Office 365 Snippets — November 17, 2016

PowerShell Turns 10 and Office 365 Says Thanks!

The world of technology was a different place in 2006 when PowerShell made its debut (Office 365 was still five years away). Exchange 2007 was the first major Microsoft server product to embrace PowerShell and has gained enormously from the association over the years. It’s a pity that some other applications – notably SharePoint – have been so slow and so limited in their PowerShell support.

 

 

Today, neither the Office 365 platform nor its tenants could function without scripts and PowerShell has spread to other platforms, including Linux. The 10th anniversary of “Monad” was celebrated with a series of live video events on Channel 9, including “Provision a Minecraft server with PowerShell DSC.” That program is less interesting to me than “PowerShell Evolution,” but to each their own. The recordings of all the sessions are available online.

Bitglass Survey Puts Office 365 First

Bitglass, who describe themselves as the “total data protection company,” regularly generate a survey of what’s happening across the public internet. As a security company, Bitglass is interested in finding out what applications companies are running and how those applications are protected. The most recent survey (November 15), which spanned some 120,000 domains, indicates that Office 365 leads Google’s G Suite when it comes to cloud suite deployments. 59 percent of domains scanned had deployed one or the other, with Office 365 found in 34.8 percent and G Suite in 24.5 percent. Comparing those results to last year, the share held by Office 365 has grown 10 points while G Suite (Google Apps) has stayed largely static. The battle for supremacy continues, but it looks as if Microsoft is accelerating a tad while Google is struggling a little.

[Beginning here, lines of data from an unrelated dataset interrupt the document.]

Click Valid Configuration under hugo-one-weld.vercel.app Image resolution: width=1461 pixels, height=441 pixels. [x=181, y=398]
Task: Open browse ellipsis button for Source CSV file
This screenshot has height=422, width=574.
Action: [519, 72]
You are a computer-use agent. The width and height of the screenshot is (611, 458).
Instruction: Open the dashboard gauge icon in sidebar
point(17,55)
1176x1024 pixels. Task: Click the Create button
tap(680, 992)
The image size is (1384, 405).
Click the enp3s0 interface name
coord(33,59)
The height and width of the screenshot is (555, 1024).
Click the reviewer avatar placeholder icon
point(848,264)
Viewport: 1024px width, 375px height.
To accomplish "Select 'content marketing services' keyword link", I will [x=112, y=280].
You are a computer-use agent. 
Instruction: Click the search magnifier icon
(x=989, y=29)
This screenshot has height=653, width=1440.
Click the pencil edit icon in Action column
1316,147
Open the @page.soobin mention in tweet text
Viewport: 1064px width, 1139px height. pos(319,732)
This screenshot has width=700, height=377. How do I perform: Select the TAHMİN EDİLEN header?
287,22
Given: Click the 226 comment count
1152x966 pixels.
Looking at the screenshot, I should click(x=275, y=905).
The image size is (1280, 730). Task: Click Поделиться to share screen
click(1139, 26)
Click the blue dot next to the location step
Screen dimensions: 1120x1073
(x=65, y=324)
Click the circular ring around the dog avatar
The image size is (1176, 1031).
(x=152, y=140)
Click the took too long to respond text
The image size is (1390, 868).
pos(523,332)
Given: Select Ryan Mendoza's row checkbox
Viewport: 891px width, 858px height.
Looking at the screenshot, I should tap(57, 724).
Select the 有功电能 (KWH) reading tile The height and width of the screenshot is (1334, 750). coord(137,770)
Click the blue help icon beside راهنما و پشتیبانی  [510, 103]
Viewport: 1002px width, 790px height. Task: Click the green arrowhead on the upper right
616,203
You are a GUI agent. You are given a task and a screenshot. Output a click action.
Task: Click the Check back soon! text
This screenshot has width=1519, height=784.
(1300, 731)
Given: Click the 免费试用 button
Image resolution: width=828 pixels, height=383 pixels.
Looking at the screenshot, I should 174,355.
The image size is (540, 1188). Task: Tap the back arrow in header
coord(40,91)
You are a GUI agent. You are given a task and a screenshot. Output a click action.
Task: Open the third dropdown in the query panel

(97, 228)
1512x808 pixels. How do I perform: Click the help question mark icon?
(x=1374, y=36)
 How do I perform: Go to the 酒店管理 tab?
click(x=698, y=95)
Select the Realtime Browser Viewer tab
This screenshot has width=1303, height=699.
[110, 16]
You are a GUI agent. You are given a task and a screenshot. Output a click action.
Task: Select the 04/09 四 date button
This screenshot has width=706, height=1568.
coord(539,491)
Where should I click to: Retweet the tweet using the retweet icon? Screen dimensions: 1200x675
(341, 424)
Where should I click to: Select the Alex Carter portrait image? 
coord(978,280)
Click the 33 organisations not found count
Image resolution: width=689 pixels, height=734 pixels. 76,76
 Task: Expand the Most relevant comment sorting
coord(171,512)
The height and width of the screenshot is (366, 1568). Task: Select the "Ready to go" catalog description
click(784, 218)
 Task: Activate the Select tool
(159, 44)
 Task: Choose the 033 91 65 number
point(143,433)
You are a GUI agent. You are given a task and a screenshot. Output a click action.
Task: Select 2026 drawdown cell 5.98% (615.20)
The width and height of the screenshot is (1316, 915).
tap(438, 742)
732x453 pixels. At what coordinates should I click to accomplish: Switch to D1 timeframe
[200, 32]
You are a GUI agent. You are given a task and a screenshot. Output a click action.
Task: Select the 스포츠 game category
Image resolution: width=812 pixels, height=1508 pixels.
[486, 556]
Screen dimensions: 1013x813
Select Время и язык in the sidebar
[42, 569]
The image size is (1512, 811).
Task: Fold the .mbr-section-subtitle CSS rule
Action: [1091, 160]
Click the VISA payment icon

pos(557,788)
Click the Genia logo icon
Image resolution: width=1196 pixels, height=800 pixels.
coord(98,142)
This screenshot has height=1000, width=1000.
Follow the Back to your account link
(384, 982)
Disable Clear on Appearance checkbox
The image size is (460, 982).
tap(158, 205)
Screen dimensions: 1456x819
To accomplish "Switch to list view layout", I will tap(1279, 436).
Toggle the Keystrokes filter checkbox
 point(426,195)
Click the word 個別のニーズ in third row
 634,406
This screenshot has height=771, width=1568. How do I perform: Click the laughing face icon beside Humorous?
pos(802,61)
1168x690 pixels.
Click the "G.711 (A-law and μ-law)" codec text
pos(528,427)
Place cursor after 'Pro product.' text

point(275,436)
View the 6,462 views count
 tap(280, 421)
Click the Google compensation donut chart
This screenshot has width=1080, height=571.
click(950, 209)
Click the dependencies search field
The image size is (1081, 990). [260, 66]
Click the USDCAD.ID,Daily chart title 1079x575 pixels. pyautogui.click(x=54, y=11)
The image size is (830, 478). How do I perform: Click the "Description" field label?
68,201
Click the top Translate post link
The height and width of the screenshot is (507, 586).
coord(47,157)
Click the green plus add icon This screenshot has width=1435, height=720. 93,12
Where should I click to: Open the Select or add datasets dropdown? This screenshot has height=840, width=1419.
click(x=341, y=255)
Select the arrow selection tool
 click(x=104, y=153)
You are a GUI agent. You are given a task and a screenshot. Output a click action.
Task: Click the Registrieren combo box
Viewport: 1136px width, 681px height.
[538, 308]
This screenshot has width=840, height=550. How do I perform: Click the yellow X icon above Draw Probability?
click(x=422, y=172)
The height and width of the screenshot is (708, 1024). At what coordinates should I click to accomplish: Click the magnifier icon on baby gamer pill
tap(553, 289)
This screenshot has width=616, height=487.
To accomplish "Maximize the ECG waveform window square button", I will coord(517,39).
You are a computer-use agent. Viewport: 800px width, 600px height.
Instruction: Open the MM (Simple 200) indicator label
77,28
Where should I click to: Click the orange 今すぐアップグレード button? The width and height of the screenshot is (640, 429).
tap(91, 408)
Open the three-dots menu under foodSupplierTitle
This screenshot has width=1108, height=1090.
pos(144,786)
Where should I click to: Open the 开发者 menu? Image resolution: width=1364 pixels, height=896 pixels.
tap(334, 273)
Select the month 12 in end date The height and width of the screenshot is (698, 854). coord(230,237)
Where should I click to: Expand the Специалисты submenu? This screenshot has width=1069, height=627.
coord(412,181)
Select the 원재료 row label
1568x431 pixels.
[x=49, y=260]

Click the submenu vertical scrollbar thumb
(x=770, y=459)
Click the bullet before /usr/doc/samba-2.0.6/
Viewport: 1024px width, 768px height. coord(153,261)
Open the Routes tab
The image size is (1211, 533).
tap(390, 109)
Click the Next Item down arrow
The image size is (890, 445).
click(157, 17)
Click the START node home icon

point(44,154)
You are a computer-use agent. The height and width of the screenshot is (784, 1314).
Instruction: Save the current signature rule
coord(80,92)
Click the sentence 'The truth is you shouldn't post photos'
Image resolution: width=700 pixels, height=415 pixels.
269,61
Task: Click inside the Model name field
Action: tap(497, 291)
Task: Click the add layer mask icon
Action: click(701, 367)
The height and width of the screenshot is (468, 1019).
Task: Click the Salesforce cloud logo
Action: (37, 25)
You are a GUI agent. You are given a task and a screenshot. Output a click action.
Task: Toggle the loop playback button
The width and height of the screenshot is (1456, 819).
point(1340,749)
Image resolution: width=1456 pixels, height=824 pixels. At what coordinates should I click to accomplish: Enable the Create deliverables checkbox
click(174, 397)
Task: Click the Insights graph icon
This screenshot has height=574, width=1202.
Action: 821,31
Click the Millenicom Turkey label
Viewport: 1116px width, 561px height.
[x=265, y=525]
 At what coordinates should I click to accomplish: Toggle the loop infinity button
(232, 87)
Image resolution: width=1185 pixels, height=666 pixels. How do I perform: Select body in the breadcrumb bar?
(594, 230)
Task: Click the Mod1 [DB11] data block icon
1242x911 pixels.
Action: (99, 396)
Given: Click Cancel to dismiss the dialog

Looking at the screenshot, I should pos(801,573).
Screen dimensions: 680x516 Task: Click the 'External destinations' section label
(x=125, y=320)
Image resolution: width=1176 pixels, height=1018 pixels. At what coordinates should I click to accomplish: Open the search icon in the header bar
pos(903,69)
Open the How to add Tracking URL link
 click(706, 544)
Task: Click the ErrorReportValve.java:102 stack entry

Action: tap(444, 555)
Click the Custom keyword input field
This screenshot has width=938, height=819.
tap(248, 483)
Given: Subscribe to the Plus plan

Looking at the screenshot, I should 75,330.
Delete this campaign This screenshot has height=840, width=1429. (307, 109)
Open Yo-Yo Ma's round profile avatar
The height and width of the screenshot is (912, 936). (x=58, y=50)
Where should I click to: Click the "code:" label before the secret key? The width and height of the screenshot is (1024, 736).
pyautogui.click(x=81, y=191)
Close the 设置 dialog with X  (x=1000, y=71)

Another interesting tidbit is that an estimated 33 percent of enterprises worldwide have tried Slack, making it the “fastest growing enterprise cloud service ever.” I wonder what the data will look like next year when Office 365 customers have had the chance to digest the free-and-pretty-capable Microsoft Teams application and make a decision between it and Slack?

Of course, this is just one report (copies are available from Bitglass) and it’s based on data that is not independently verified. However, Bitglass has been doing similar surveys for a couple of years and it’s a yardstick for comparison. No more than that, but still of interest nonetheless.

Outlook Customer Manager Delivers Mini-CRM

The advent of Outlook Customer Manager (OCM) adds some value to Office 365 Business Premium subscriptions. In some ways, OCM is similar to the older Business Contact Manager add-in for Outlook. A form of “CRM Lite” (as opposed to Dynamics CRM), OCM is designed to help small businesses manage customer relationships and is part of Microsoft’s general thrust to provide more functionality inside Office 365. (Bookings is another example.) Functionality creates stickiness, as tenants are more unlikely to want to move away from Office 365 if their business processes are built around the service.

Apparently, Microsoft will also make OCM available to the E3 and E5 enterprise plans in the future. I’ll look forward to that, but perhaps my customers won’t be quite so happy when I start to manage them better…

Non-Dynamic Teams and Planner

A question came in after I published my article about the technology used in Microsoft Teams to ask whether Teams supports dynamic Office 365 Groups for membership. The answer is no. Neither Teams nor Planner support dynamic Office 365 Groups. Both applications operate on the basis that membership is fixed, at least for a session. It’s a reasonable stance to take as the performance consequences of having to constantly reevaluate group membership would be horrendous. Dynamic groups are intended to serve in instances where group membership is highly volatile and communication is via email rather than in the somewhat staider world of plans or the although more hectic chatty environment for teams.

Windows Phone Authenticator

On November 14, Microsoft announced that the Windows Phone version of the Microsoft Authenticator app had reached general availability. The app requires the Windows 10 Anniversary edition. As seems to be the norm, the iOS and Android version of the app have been available for a while. Anyone involved in multi-factor authentication for Office 365 will appreciate the news. That is, if there are any Windows Phone users still out there (apart from me).

Office 365 Tenant Isolation

The “Tenant Isolation in Office 365” publication sets out to explain how “Microsoft implements logical isolation of customer data in a tenant within the Office 365 multi-tenant environment.” At this point, Office 365 is a massive environment that spreads across 12 data center regions and spans hundreds of thousands of servers (Exchange Online alone uses more than 100,000). As the document explains, “the two primary goals of maintaining tenant isolation in a multi-tenant environment are:

  1. Preventing leakage of, or unauthorized access to, customer content across tenants; and
  2. Preventing the actions of one tenant from adversely affecting the service for another tenant.”

Among the interesting facts discussed are that every Exchange mailbox database contains mailboxes from multiple tenants, how the Office Graph is organized, and how search prefixes containing the tenant identifier are used to ensure that searches performed by one tenant can’t affect other tenants.

The document also describes how Microsoft performs breach testing using teams of specialists within Microsoft to attack Azure and Office 365 with the aim of gaining access to tenant data.

Overall, the document is an interesting and worthwhile read for any tenant administrator.